NHKのネット同時配信が認可されたけど、インターネットを使っているだけで受信料の支払いが発生するの?

写真拡大

2月9日、総務省はNHKへ「放送と同時のインターネット配信」について認可を行う予定であると発表した。NHKは2015年度内のサービス開始を目指す。

NHKは、この認可により、地上波だけはなくインターネットを使った同時放送を行うことができるようになる。
ちなみに、今回の認可では、先に試験放送が行われるため、すぐにネット接続でNHKがずっと観られるわけではない。

では、具体的な内容はどのようなものになるのだろうか。

●2種類の試験放送を実施予定
NHKは当面、2種類の試験放送を実施する予定としている。

・試験的提供A
NHK総合/教育の中から、検証に適したスポーツイベントの生放送番組を年間5件程度以内、1件あたり4時間以内のネット配信を行うものとする。
つまり、サッカーや野球の中継を、4時間以内で、年間5件以内の放送をするというものだ。

・試験的提供B
受信契約者から参加者を募集(数千人〜1万人以内程度)し、1回あたり1週間から3カ月の提供とし、1日あたり16時間以内の放送を行うものとする。
こちらもNHK総合/教育の中で放送されている番組を放送と同時にネット配信を行うというものだ。

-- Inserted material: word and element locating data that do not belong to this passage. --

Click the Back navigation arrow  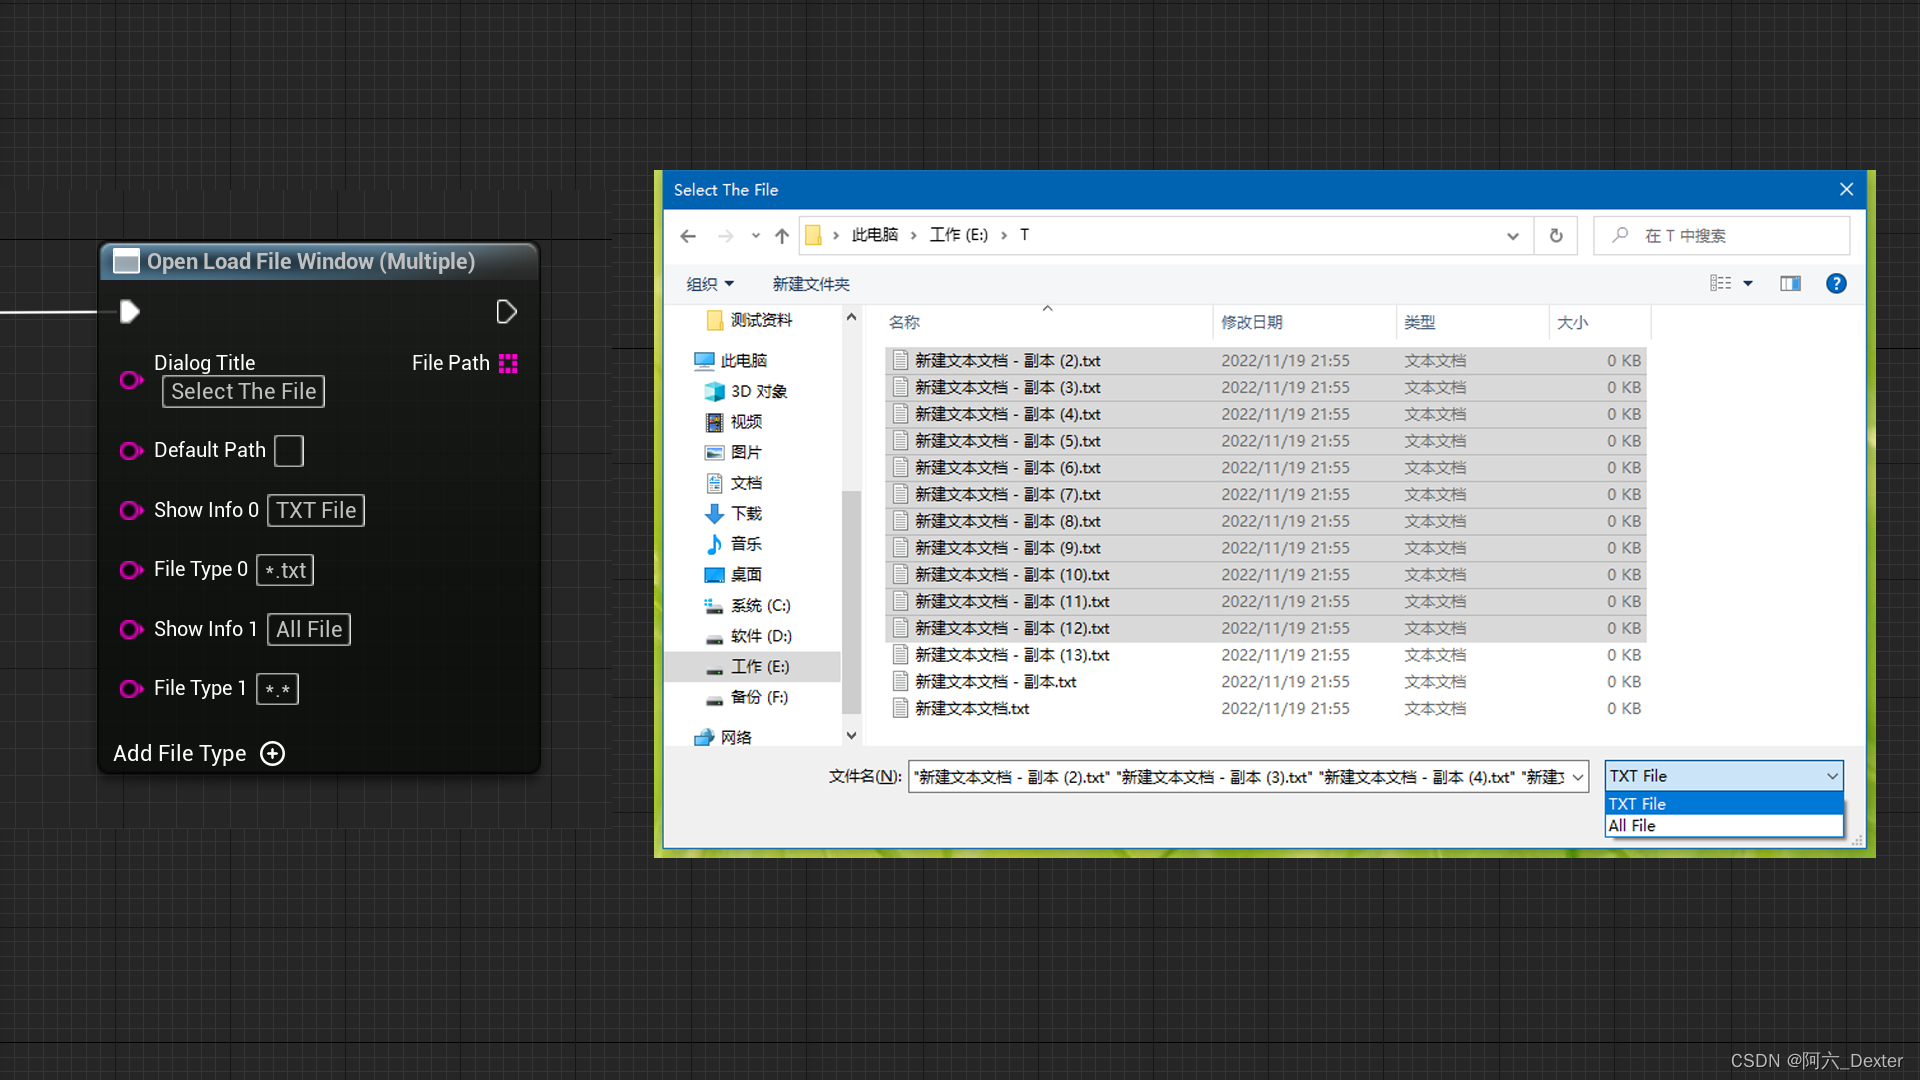pos(688,235)
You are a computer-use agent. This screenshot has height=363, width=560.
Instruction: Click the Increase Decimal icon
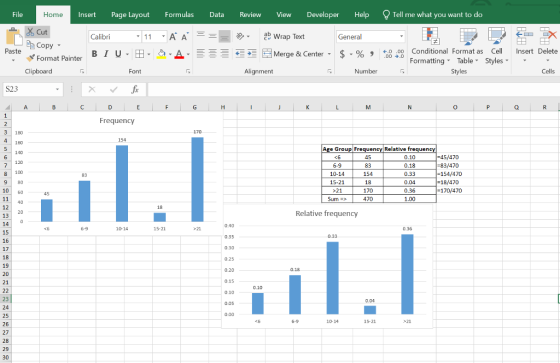click(x=388, y=54)
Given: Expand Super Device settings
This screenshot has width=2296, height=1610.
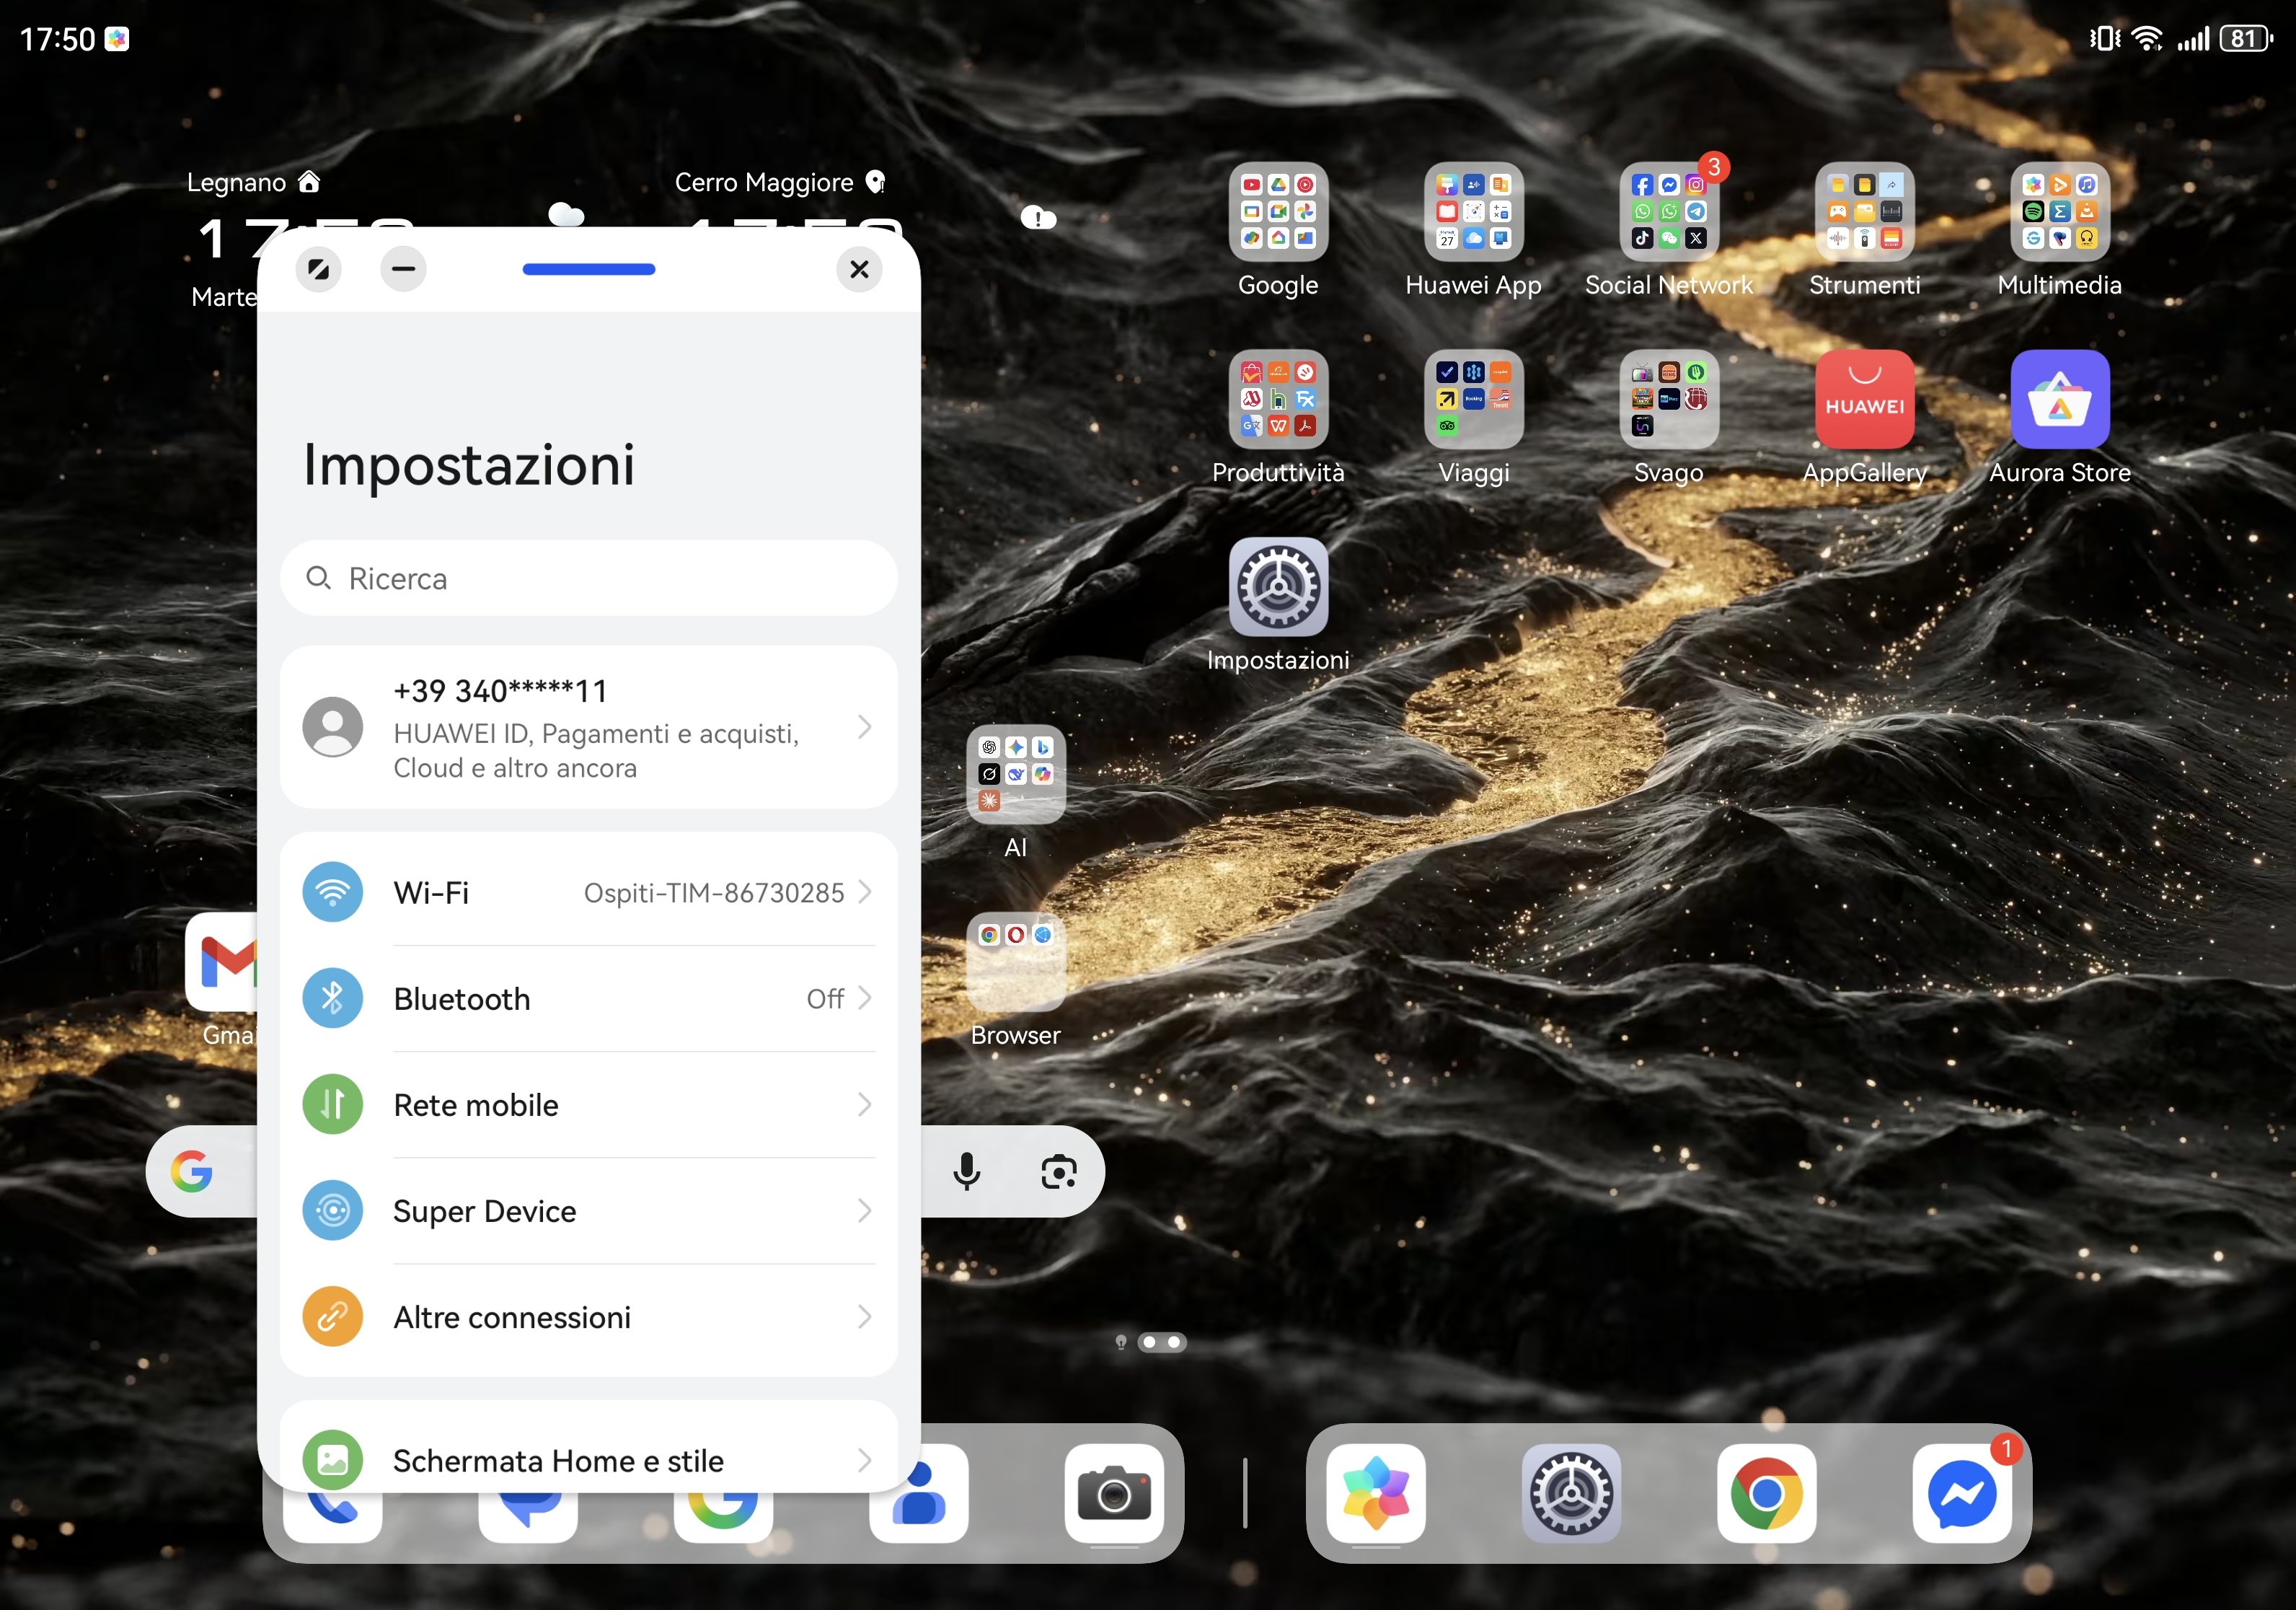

なお、今回の試験放送では、対価を求めない無料放送と、NHKオンデマンドのように個別の有料契約を行った人だけがその分を観られる有料放送がある。

●インターネットを使っているだけで受信料を支払うべき?
NHKがネット同時配信を行うようになると気になることがある。

インターネットを契約しているだけで、放送受信契約の取り扱いが変わるのかというところだ。
簡単に言うと、
テレビやワンセグ機器を持っていないが、ネットの繋がる機器を持っている人も受信料を支払う必要が発生するのかということだ。

この内容に対しては、総務省が返答をしている。

・無料放送については「利用者に対価を求めることなく実施する」
・有料放送については、「一般の求めに応じ」、有料で提供する

こととしているそうだ。

さらに、
「今回申請のあった業務を認可することにより、(放送)法第64条第1項に規定する「協会の放送を受信することのできる受信設備」の範囲や協会の放送受信契約の取扱いが変わるものではありません」
と、返答をしている。

したがって、現在の状態が変わるものではなさそうだ。
放送受信契約では、テレビの契約となっている(日本放送協会放送受信規約 第1条)ため、ネット試験配信がスタートしても契約はかわらない。

現時点では、インターネットを使ったネット同時配信がスタートしても、衛星放送のような追加契約は必要無さそうだ。